II DOMINGO DE ADVIENTO. Ciclo A. (Is 11, 1-10; Sal 72; Rom 15, 4-9; Mt 3, 1-12)
Una de las características del Señor que llega es que no necesita ningún espacio especial para encontrarse con nosotros. El nos busca allí donde estamos, porque solo viene a dar cumplimiento a lo que somos. Así se muestra de continuo en el evangelio, Jesús no espera que vayan a él, el se acerca a donde los hombres están viviendo su vida para que encuentren su verdad última. Basta recordar lo que le dice a Zaqueo: “Hoy tengo que comer en tu casa”.

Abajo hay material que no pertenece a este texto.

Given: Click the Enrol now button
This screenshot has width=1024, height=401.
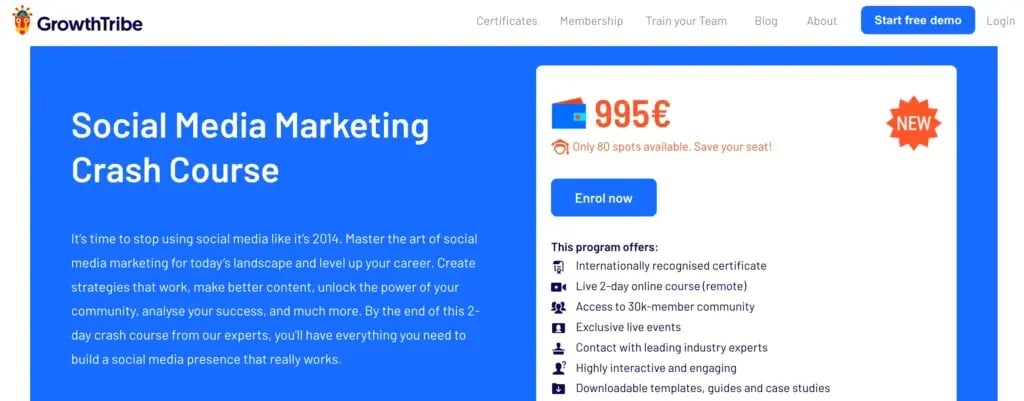Looking at the screenshot, I should pyautogui.click(x=603, y=198).
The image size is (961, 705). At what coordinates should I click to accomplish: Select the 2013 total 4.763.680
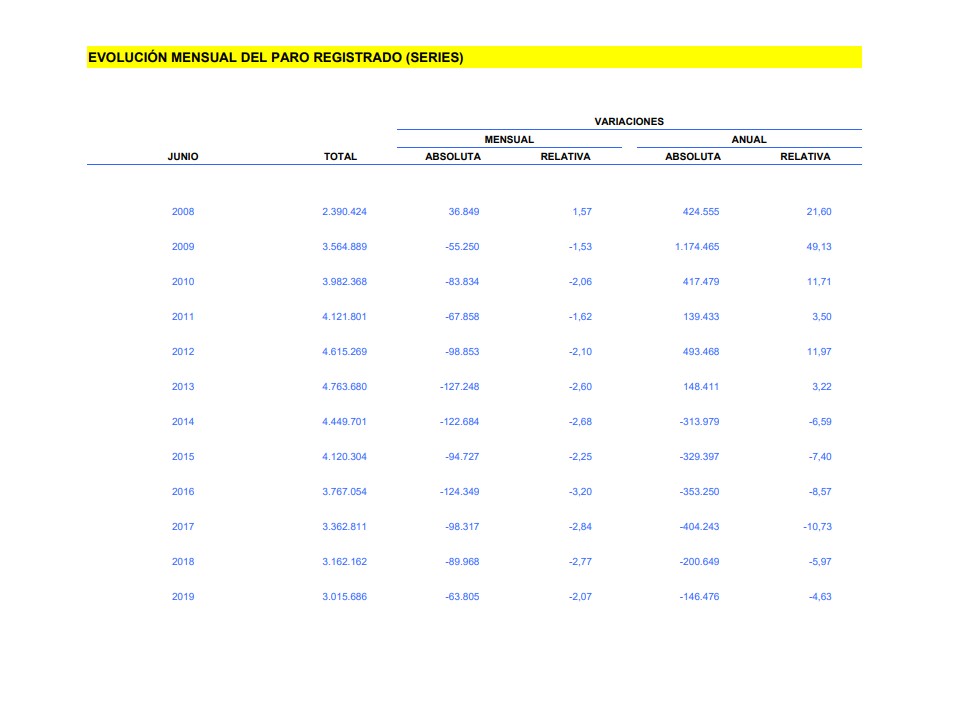[344, 387]
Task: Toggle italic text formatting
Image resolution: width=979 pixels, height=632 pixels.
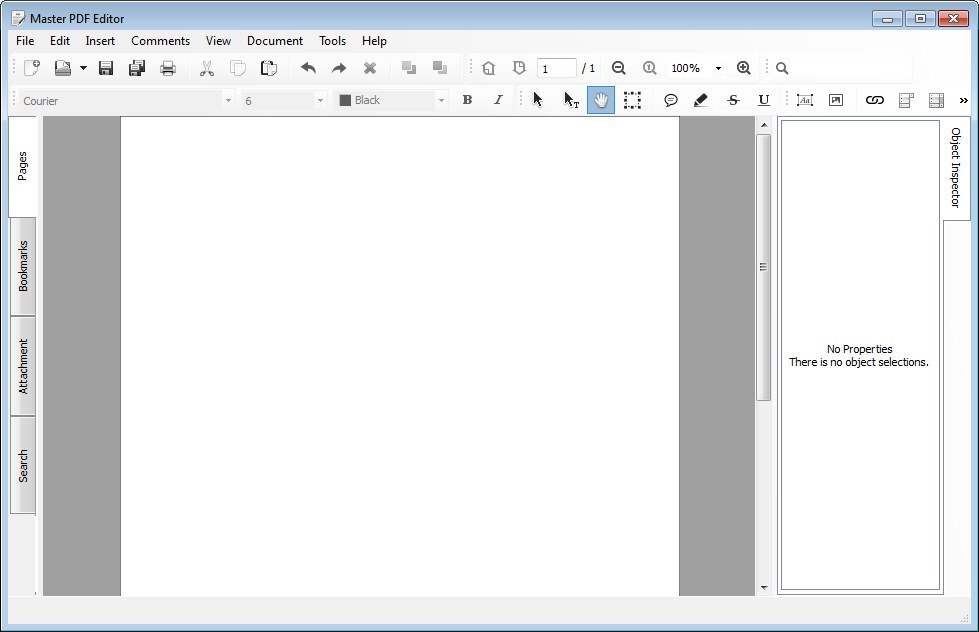Action: click(497, 99)
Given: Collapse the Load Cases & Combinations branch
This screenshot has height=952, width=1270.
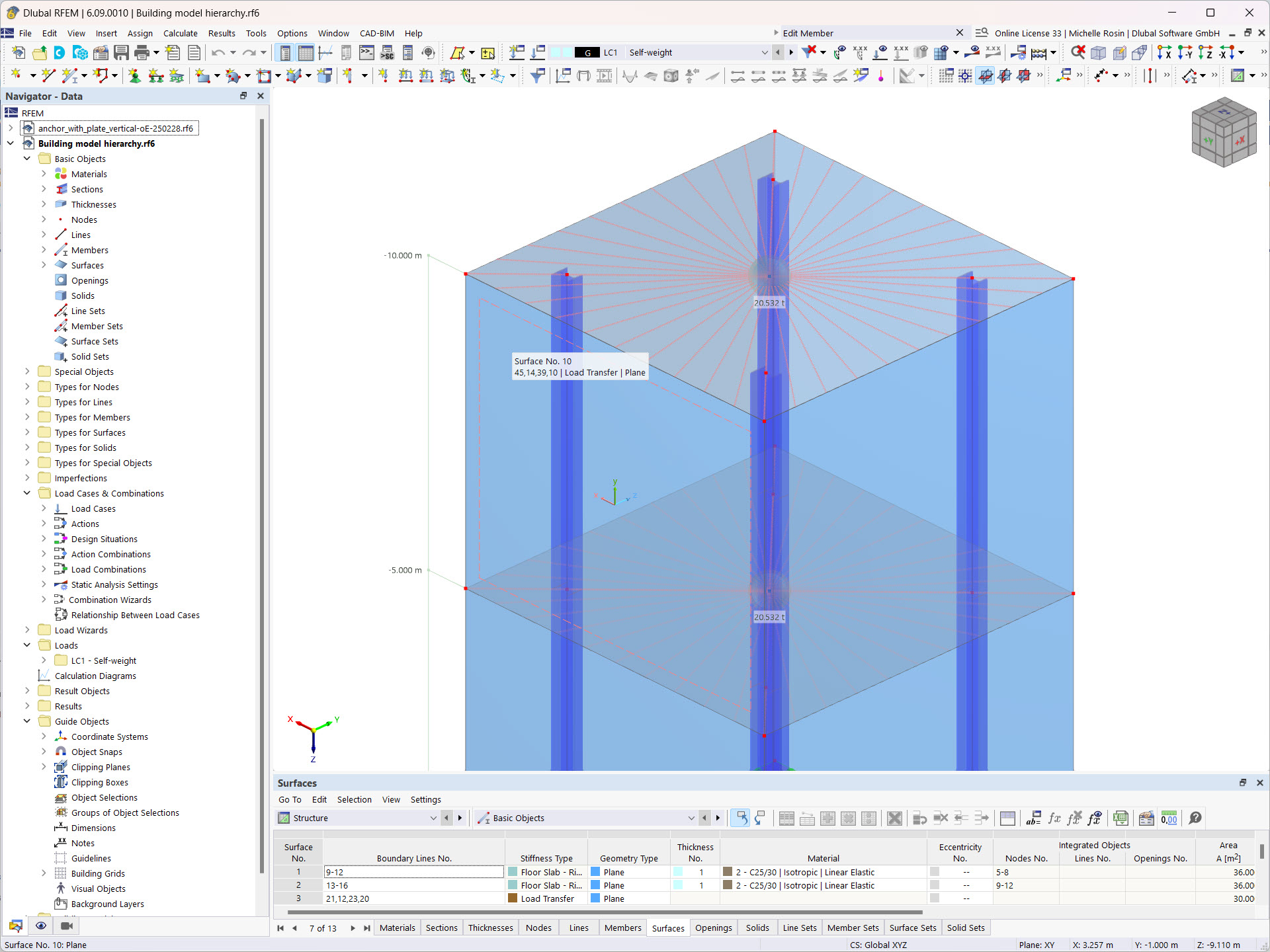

Y, sin embargo, el evangelio, tal y como se nos proclama hoy, está precedido de una necesaria visita al desierto. Se trata de aquel lugar donde nada nos distrae, ni imágenes, ni voces, ni sonidos; aquel lugar donde aparece el verdadero y último deseo de vida; aquel lugar donde podemos advertir que tenemos la vida retenida por demasiados miedos, demasiadas complicaciones, demasiados cachivaches, demasiados enfrentamientos; aquel lugar que invita a vivir lo básico, a vivir por un momento de forma minimalista en este mundo de excesos, en un minimalismo donde el aprecio por las cosas de cada día y su cuidado, el valor de las relaciones y la delicadeza en ellas, la atención, el compromiso con la verdad y el bien, sean lo que nos mueva. Es entonces como aparece el deseo de una fuente viva que cree este oasis sencillo y pleno de vida que nosotros no terminamos de saber crear, cuando se abre el deseo de Dios y de su enviado. Sin este deseo no hay ni adviento de vida ni adviento del Mesías, no porque el Señor de la vida no venga, sino porque dejamos que pase de largo sin acogerlo, aunque vistamos nuestras casas, nuestras calles y nuestras iglesias de Navidad.
Ya
Juan el Bautista se daba cuenta y gritaba: “¡Raza de víboras!, ¿quién os ha
enseñado a escapar?”. Y me pregunto si, incluso cuando nos acercamos a la Iglesia,
como cuando se acercaban antaño a Juan, no tendremos que crear un poco de desierto
en nuestras vidas para poder reconocer el verdadero manantial que viene a hacer
de nosotros un paraíso común.
En esta pintura de Michael Cook titulada Plegaria nocturna, quiero
ver a cada hombre y cada mujer que se recoge ante el espacio de su propia vida (tan
desértica por momentos) y lo abraza con confianza, percibiendo los brotes de
vida que van naciendo en ella y, consciente de los peligros a los que se
enfrenta, se concentra solo en trabajar y orar para que no se pierdan y se
hagan vivos fecundos. La vida está ahí, con sus promesas y, en ellas, la misma
presencia de Dios que nos llama a confiar. Al fondo, la noche, que en nuestras
sociedades se viste de día artificial distrayéndonos con las adiciones que nos
crea. Y el personaje, vigilante, cuidando su vida escondida, porque es en su
vida por donde viene Dios.

Amén amén amén
ResponderEliminarGracias...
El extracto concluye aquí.